§ Exercise prompt
Rewrite the lines starting at "1095x1080 pixels. How" and ending at "[x=79, y=850]", swapping "badge icon" for "label" and leaving everything else in those lines as it is.

§ Material to process
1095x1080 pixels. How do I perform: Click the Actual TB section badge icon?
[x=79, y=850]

* * *

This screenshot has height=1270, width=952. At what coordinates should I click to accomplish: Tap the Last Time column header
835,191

...

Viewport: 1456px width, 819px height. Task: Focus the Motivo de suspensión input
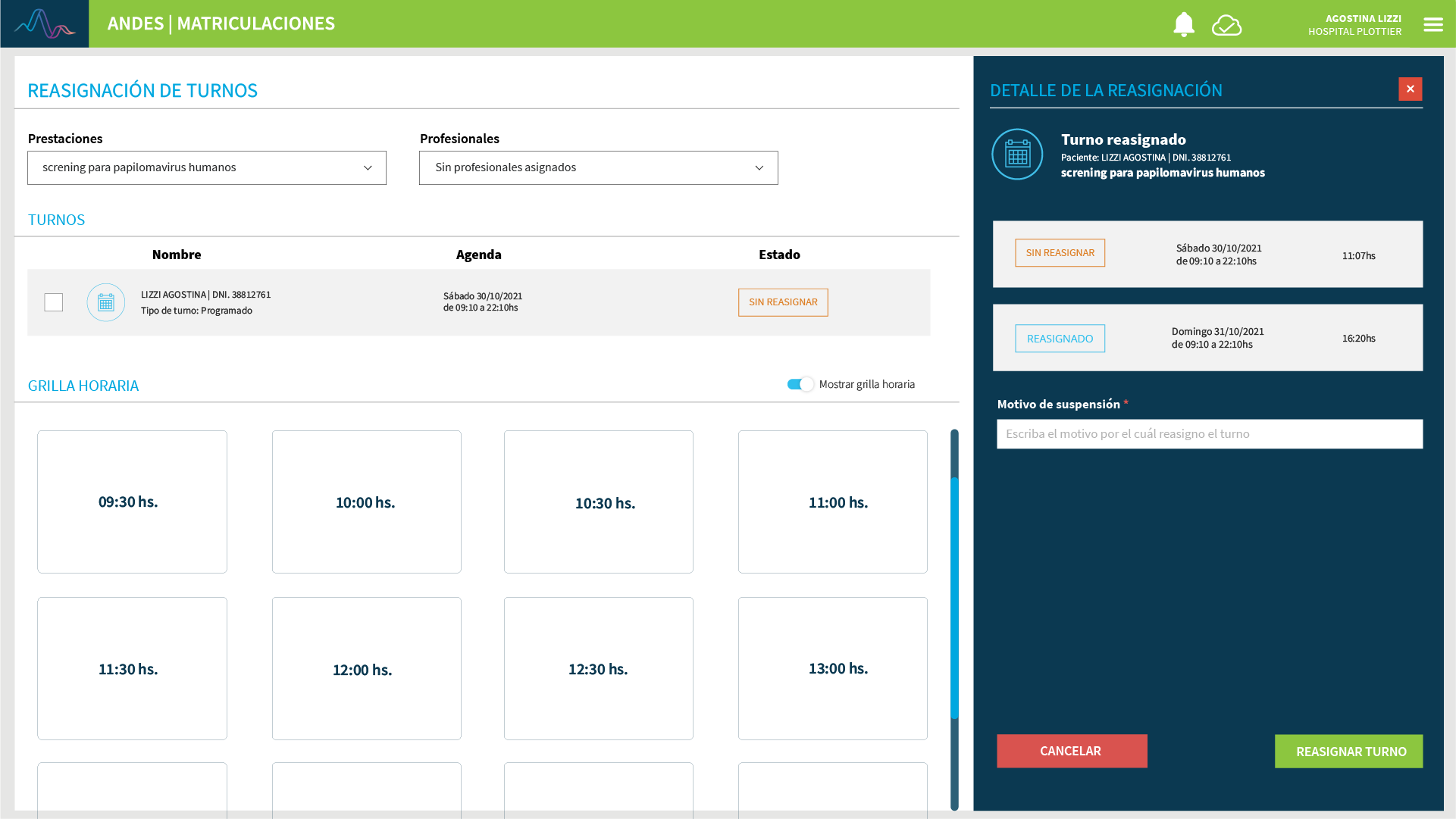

§ Completed task
1095x1080 pixels. How do I perform: Click the Actual TB section label?
[x=79, y=850]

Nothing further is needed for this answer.